Our Enzo thrill ride came at the conclusion of a morning’s testing session that began with two cars: one yellow, for instrumented testing, and one red, for riding impressions with Benuzzi. After 30 years of flogging Ferrari test mules, nobody knows the cars or the company’s Fiorano test track like he does. The yellow car’s young piloto was Andrea Bertolini, who’s quickly making a name for himself in FIA N-GT racing behind the wheel of the number 52 JMB Racing 360 Modena. It goes without saying that he, too, knows the short way through Fiorano’s 15 turns.
One run was on a slight uphill, one downhill. A third test started in a corner exit and finished when Andrea applied brakes for the next corner.

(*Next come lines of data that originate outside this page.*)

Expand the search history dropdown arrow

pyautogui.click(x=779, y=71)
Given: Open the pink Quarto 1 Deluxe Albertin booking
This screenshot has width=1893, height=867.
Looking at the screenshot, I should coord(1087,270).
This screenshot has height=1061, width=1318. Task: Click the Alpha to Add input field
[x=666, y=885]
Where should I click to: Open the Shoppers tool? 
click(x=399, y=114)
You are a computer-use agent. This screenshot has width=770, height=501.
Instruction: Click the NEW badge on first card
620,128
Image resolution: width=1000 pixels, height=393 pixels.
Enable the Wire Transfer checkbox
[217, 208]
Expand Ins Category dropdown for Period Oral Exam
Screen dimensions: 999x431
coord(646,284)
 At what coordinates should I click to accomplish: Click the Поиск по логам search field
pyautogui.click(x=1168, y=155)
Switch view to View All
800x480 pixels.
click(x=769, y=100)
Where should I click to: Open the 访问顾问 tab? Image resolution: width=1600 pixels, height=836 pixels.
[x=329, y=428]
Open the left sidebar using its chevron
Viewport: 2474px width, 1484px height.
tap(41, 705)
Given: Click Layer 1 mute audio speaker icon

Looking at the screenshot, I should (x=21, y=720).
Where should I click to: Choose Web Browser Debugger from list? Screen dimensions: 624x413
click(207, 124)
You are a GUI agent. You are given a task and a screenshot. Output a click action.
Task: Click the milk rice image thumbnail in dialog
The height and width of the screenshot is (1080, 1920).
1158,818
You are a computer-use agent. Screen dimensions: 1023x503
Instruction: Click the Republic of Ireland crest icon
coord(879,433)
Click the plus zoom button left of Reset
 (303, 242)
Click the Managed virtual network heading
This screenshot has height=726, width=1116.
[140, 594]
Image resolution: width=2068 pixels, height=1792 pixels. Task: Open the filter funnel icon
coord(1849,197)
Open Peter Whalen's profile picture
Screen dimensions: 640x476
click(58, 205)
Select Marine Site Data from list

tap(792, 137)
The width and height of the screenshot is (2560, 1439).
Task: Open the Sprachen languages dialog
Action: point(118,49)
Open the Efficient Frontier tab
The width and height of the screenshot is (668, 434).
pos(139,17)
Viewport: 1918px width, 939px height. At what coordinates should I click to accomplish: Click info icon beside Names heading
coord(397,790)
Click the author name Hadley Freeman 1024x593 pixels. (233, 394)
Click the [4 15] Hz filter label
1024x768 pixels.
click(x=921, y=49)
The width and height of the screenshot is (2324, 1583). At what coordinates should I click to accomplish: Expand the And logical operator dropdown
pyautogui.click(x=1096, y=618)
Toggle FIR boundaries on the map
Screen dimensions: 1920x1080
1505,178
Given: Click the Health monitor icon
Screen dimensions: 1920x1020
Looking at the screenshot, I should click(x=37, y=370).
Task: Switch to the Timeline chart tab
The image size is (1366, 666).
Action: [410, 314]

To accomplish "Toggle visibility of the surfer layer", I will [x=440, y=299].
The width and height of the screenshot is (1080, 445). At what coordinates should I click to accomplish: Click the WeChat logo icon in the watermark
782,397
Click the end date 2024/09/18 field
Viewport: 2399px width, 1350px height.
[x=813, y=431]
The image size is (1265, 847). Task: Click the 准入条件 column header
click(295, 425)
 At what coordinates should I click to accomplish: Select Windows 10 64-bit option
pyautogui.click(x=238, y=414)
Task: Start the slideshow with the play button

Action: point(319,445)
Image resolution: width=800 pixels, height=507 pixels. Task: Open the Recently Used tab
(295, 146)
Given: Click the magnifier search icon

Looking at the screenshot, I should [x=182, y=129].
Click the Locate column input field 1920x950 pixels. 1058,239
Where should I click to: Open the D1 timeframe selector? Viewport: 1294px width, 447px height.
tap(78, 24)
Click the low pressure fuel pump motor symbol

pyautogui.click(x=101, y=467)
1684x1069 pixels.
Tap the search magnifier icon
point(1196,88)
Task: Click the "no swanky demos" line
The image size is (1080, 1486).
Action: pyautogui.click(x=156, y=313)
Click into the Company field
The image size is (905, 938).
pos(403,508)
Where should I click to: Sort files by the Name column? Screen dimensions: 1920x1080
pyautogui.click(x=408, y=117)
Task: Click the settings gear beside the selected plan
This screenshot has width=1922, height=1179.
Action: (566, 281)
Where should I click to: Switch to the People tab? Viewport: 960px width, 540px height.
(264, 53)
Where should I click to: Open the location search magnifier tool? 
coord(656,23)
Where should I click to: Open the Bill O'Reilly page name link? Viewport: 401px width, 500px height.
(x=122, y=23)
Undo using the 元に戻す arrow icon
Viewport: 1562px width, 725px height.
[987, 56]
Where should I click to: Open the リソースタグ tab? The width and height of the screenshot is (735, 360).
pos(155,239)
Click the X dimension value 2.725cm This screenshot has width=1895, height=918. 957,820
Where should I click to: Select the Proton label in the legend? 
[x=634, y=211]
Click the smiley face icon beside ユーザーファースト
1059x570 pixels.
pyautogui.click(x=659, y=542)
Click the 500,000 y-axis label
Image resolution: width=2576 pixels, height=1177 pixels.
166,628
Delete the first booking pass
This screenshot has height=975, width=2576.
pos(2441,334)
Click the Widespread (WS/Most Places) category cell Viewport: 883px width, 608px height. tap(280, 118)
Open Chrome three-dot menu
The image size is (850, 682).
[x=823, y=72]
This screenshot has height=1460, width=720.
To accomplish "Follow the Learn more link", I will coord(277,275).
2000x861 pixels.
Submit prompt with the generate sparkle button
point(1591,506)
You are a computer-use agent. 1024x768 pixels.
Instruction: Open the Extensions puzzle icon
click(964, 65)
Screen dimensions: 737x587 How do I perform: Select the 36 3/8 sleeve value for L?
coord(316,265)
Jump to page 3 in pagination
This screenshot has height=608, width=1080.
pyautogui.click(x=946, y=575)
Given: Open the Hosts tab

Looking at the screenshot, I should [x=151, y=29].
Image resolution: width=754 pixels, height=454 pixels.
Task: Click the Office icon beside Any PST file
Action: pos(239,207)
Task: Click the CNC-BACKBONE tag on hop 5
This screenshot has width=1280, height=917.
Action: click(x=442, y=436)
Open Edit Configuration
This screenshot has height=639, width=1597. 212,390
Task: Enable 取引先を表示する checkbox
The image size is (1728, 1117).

I scanned the data to see if I’d missed anything after the acceleration, but no maximum braking and no threshold cornering.
He used the Enzo’s launch program (Race mode on, ASR off), which only allows a driver-selected-rpm clutch-drop from the six-speed F1-style sequential-manual gearbox no fancy Formula One racing traction control. Wheelspin was evident throughout first gear. We’d have to be happy with what we’d recorded. At least, we were in a better position than one of the other magazines’ representatives, whose luggage and test gear were lost enroute to Italy.
It is clear the car named after the man is blindingly fast. With its shape-shifting aerodynamic body, gargantuan Ferrari-spec Bridgestone tires, F1-derived electronics, and brilliant engine and chassis, it’d be more than a shame to let the guessing game continue. We’ll publish the next test as soon as we can. The test numbers contained herein have been shared among several magazines and with Ferrari SpA.